Сергей Лукьяненко
Витя Солнышкин и Иосиф Сталин
Всё здесь было именно так, как Витя себе представлял, как помнил по фотографиям и фильмам: обшитые деревом стены, стол покрытый зелёным сукном, на столе — бронзовая лампа, хрустальная пепельница, чёрные телефонные аппараты: Витя едва не подумал «старинные телефоны», но тут же мысленно поправился. Не было в них ничего старинного, пока ещё не было.
А вот к чему Витя оказался не готов — так это к запаху трубочного табака. Не очень-то и противному, не очень резкому, но настолько устоявшемуся, что сразу понятно — тут курят. Всё время курят.
— Здравствуйте, товарищ Сталин, — сказал Витя волнуясь.
Сталин, изучавший бумаги в тоненькой папке, посмотрел на него, пыхнул трубкой, кивнул.
— Здравствуй, пионер Витя Солнышкин. Хорошая у тебя фамилия, радостная.
— Отец был беспризорником, фамилию свою не помнил, в детдоме придумали, — отбарабанил Витя. Вздохнул и добавил: — Только на самом деле это неправда. Отец фамилию помнит, она дворянская. Потому и не назвался.
— На отца доносишь? — добродушно спросил Сталин.
— Нет, товарищ Сталин, — сказал Витя. — Отец настоящий коммунист, а сын за отца не в ответе. Вы извините, я волнуюсь.
Сталин кивнул. Указал на кожаное кресло перед столом.
— Садись, пионер Солнышкин. Рассказывай, зачем пришёл.
Витя сел, поправил коротковатые школьные брюки. Перед ним оказался угол стола на котором стоял большой поднос — чайник, стаканы в мельхиоровых подстаканниках, несколько вазочек с конфетами и печеньем.

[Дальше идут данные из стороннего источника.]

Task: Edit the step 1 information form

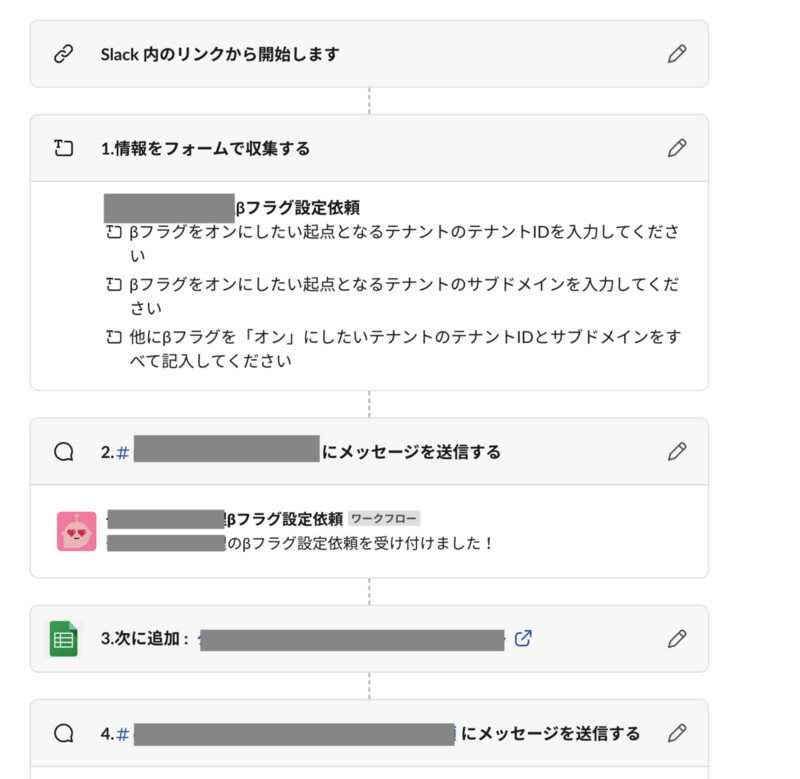Action: point(677,147)
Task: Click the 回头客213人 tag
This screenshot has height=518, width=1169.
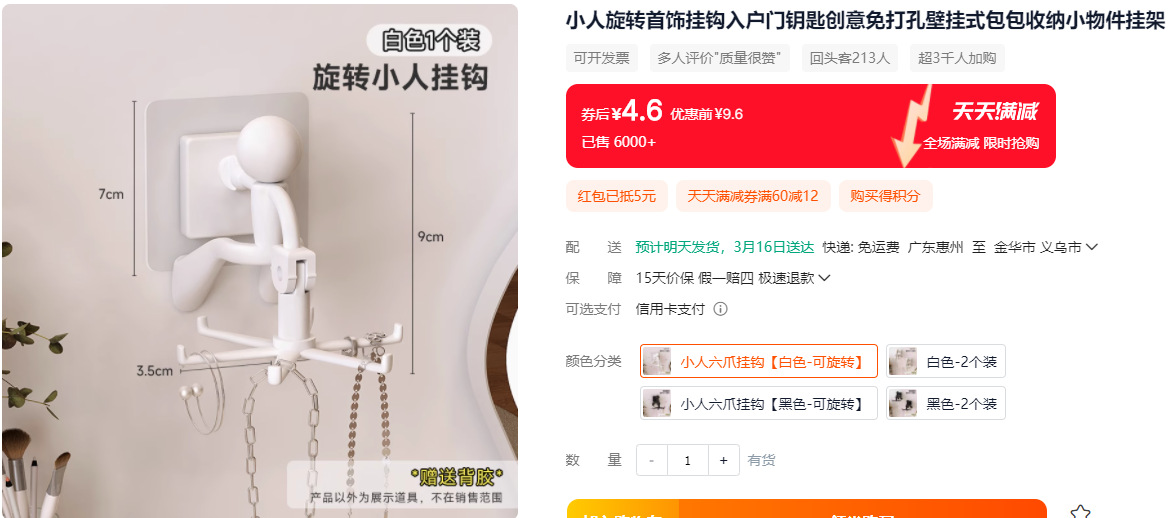Action: (x=850, y=58)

— Ешь, пионер, — добродушно сказал Сталин. — Организм молодой, сладкого хочет.
Сладкого действительно хотелось и Витя взял конфету. Развернул и сказал, отчаянно, будто прыгая вниз с парашютной вышки в парке культуры и отдыха имени великого пролетарского писателя Максима Горького:
— На самом деле, товарищ Сталин, организм-то молодой, а я сам — не очень. Я даже немного старше вас, товарищ Сталин. Мне шестьдесят четыре года.
Сказал — и замер. Что сейчас будет? Сразу выведут из кабинета? Врача вызовут?

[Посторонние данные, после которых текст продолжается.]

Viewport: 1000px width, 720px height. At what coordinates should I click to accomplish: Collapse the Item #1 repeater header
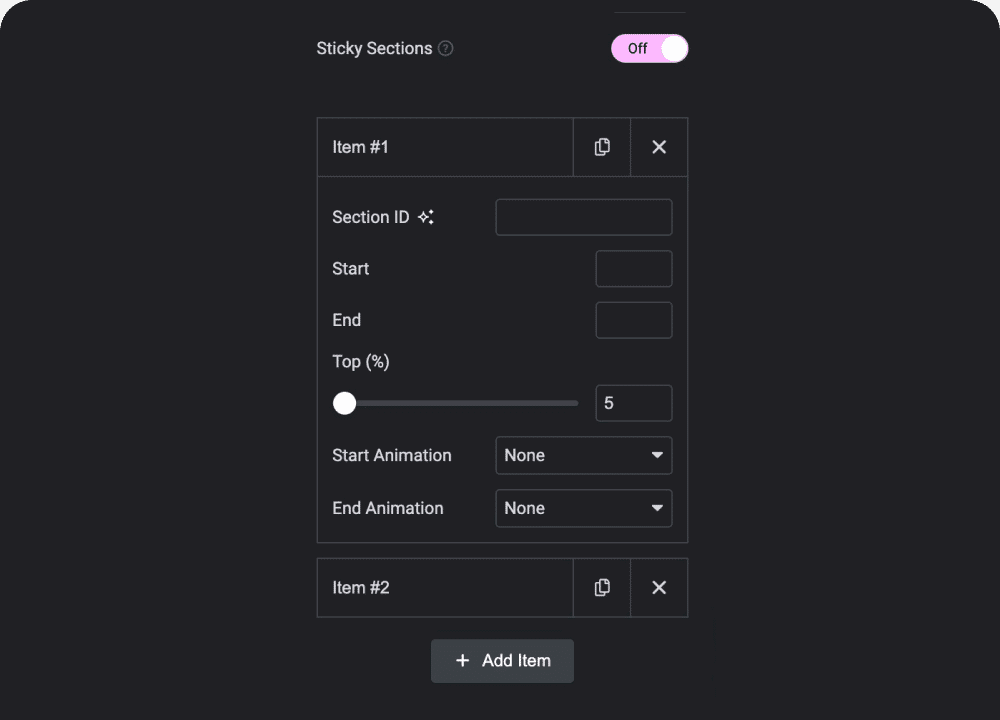(445, 147)
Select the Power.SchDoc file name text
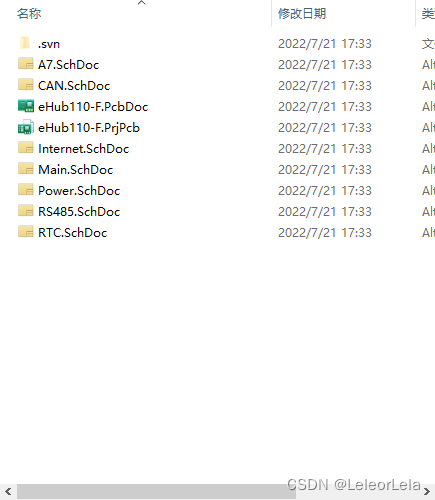Screen dimensions: 435x500 (79, 190)
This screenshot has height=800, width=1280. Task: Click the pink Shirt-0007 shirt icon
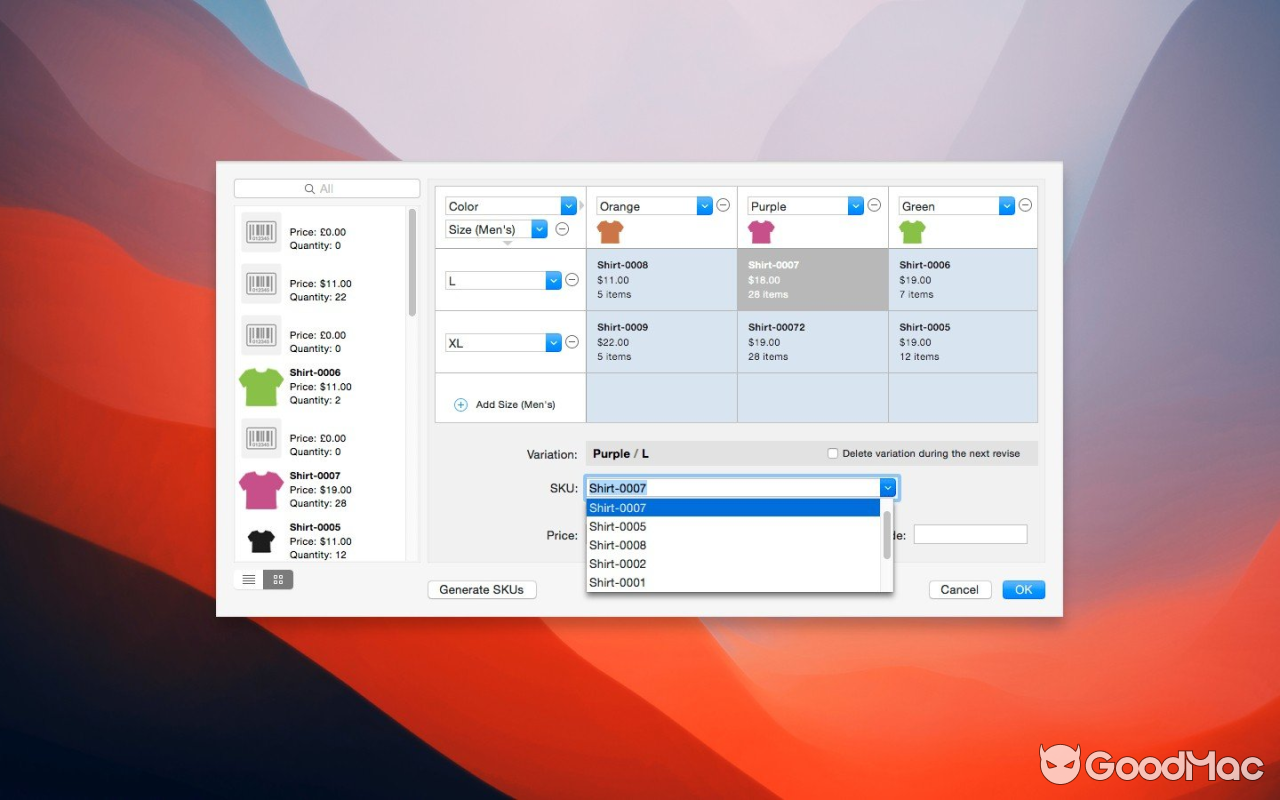click(260, 489)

— В каком году родился, Солнышкин? — спросил Сталин, откинулся в кресле и с насмешливо посмотрел на Витю.
— В одна тысяча девятьсот пятьдесят третьем, — сказал Витя. И с горечью добавил: — В год вашей смерти, товарищ Сталин:
— Значит у вас сейчас две тысячи семнадцатый: — задумчиво произнёс Сталин. — Годовщина: Празднуете?
— Не очень, — признался Витя. Сталин вовсе не выглядел удивлённым.
— Коммунизм?
— Нет, не построили. Социализма тоже нет. Советский Союз развалился, во всех республиках капитализм. На Украине война.
— Не в Белоруссии? — заинтересовался Сталин. — Точно?
— На Украине.
Сталин кивнул.
— Я должен всё объяснить, — быстро заговорил Витя. — Я не знаю, как и почему это произошло: мне кажется, что у меня был инсульт, я умирал: и вдруг оказался здесь. У вас. В одна тысяча девятьсот сороковом году. В теле пионера Вити Солнышкина. Я атеист, товарищ Сталин! Но наверняка есть тому какие-то причины, какие-то физические законы, не до конца изученные даже в двадцать первом веке.
— То есть это не машина времени господина Уэллса? — спросил Сталин. Не научный эксперимент?
— Нет! Случайность! Первые дни я был уверен, что всё это бред умирающего сознания, но потом понял — всё взаправду!
Витя опустил глаза и вдруг обнаружил, что перед ним лежит целая гора пустых фантиков.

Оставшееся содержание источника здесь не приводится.